I have always been intrigued by the lives of three characters in the Old Testament -- Saul, David, and Solomon.  Each of them was given an "early lead" in life.  Of Saul it was said that he was "... a choice young man, and a goodly: and there was not among the children of Israel a goodlier person than he: from his shoulders and upward he was higher than any of the people."  [1 Samuel 9:2] Anointed by Samuel to be the King of Israel as a young man with the promise of a long and productive life ahead, we know that he "blew his lead" through pride and disobedience, was filled with jealousy and hatred toward David, and eventually died an ignominious death as a miserable old man.

Samuel the Prophet was inspired to anoint the young boy David to replace Saul as the next King of Israel.  We read of David, "... Now he was ruddy, and withal of a beautiful countenance, and goodly to look to. And the LORD said, Arise, anoint him: for this is he. Then Samuel took the horn of oil, and anointed him in the midst of his brethren: and the Spirit of the LORD came upon David from that day forward...." [1 Samuel 16:12-13]

Whoever was given a bigger lead as a young man than David?  He had the faith to go forward to slay Goliath.  He was a great poet and musician, as well as a powerful warrior.  He loved the Lord and was loved by the Lord.  Our heart aches for David as we observe him through the pages of history "blow his lead," in his adulterous affair with Bathsheba and the slaying of her husband.  How could you have done it, David?  I know why -- he quit reading his scriptures and praying, [he quit playing defense and departed from the fundamentals of his faith] and undoubtedly was also lifted up in his pride.  And so this boy of such promise and infinite potential blew his lead and ended his days in misery and heart ache.

David's son, Solomon, was a sweet and humble young man who loved the Lord when he began his reign as King of Israel, as evidenced in the following prayer he offered to Jehovah. "And now, O LORD my God, thou hast made thy servant king instead of David my father: and I am but a little child: I know not how to go out or come in... Give therefore thy servant an understanding heart to judge thy people, that I may discern between good and bad: for who is able to judge this thy so great a people?" [1 Kings 3:7, 9]

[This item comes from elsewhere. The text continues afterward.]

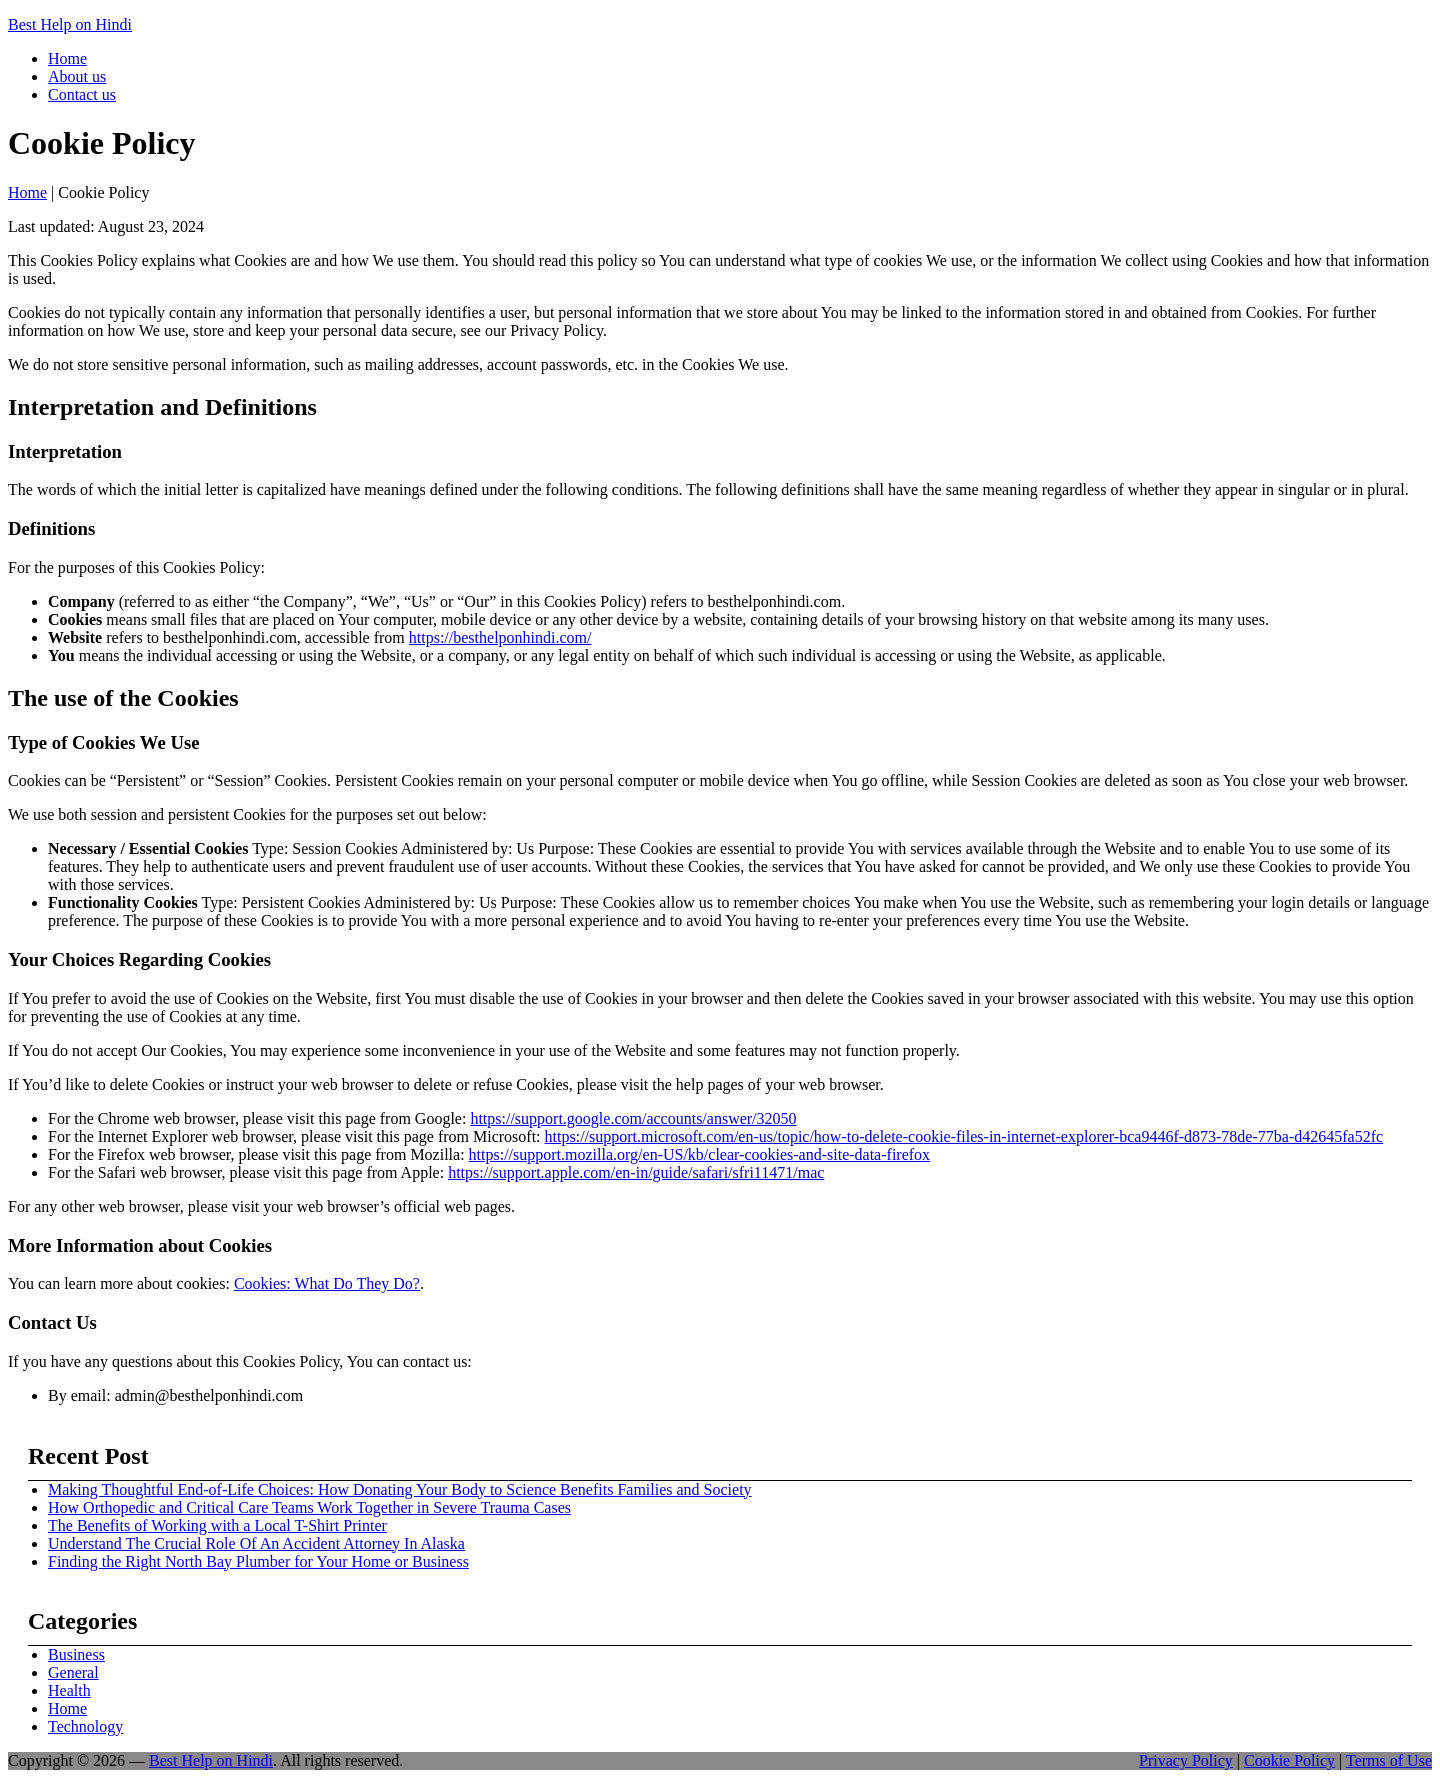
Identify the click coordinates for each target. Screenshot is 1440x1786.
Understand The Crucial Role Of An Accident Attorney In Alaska (256, 1543)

Solomon was blessed with wisdom.  He loved the Lord and built the great temple.  Under his direction Israel flourished as never before; but, even great Solomon eventually "blew his lead", as we all know.  He forsook Jehovah, married many "strange women", allowed the worship of false gods in the kingdom and eventually died a hollow shell, and but a shadow of his former humble and wise self.

Surely the Lord could have called men to be kings of Israel that would have endured faithfully to the end.  I believe there is a great lesson in his not doing so, however.  I call it the "Two Faces of the Three Kings of Israel."  Those two faces are the natural man and the spiritual man we are all capable of being.  Birth, the privileges we receive in our youth, our infinite potential as sons and daughters of God mean nothing if we do not, day by day, do those things that enable us to not blow our lead, give in to the natural man that is always lurking just beneath the surface, and endure faithfully to the end. 

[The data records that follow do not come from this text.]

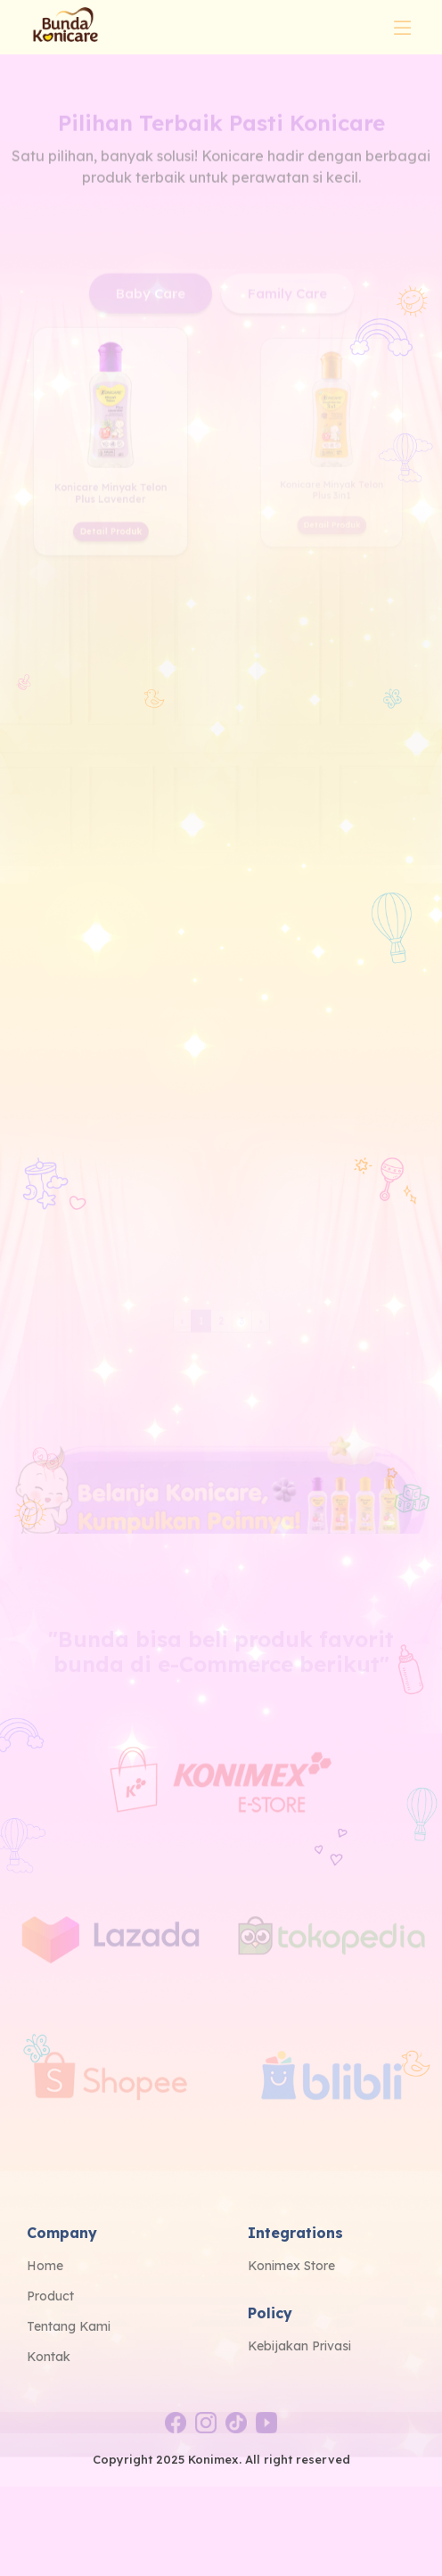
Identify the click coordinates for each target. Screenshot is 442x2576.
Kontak (48, 2356)
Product (50, 2296)
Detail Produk (110, 545)
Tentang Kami (68, 2326)
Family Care (287, 341)
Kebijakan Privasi (299, 2346)
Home (45, 2265)
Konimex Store (291, 2265)
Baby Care (150, 341)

We, who have been given so much, must never grow complacent, quit playing intense defense and "blow our lead."

As I give patriarchal blessings to the youth of our stake, I am overwhelmed with who they really are and of their infinite potential.  Just coming for a blessing is evidence of the great lead they have been given in life already.  I hope many, if not all of them, will never "blow their lead" which they need not do if they will continue to play intense, consistent defense and never grow complacent.  At what age can we afford to abandon the fundamentals of life that strengthen faith, and to not play the game of life with intensity?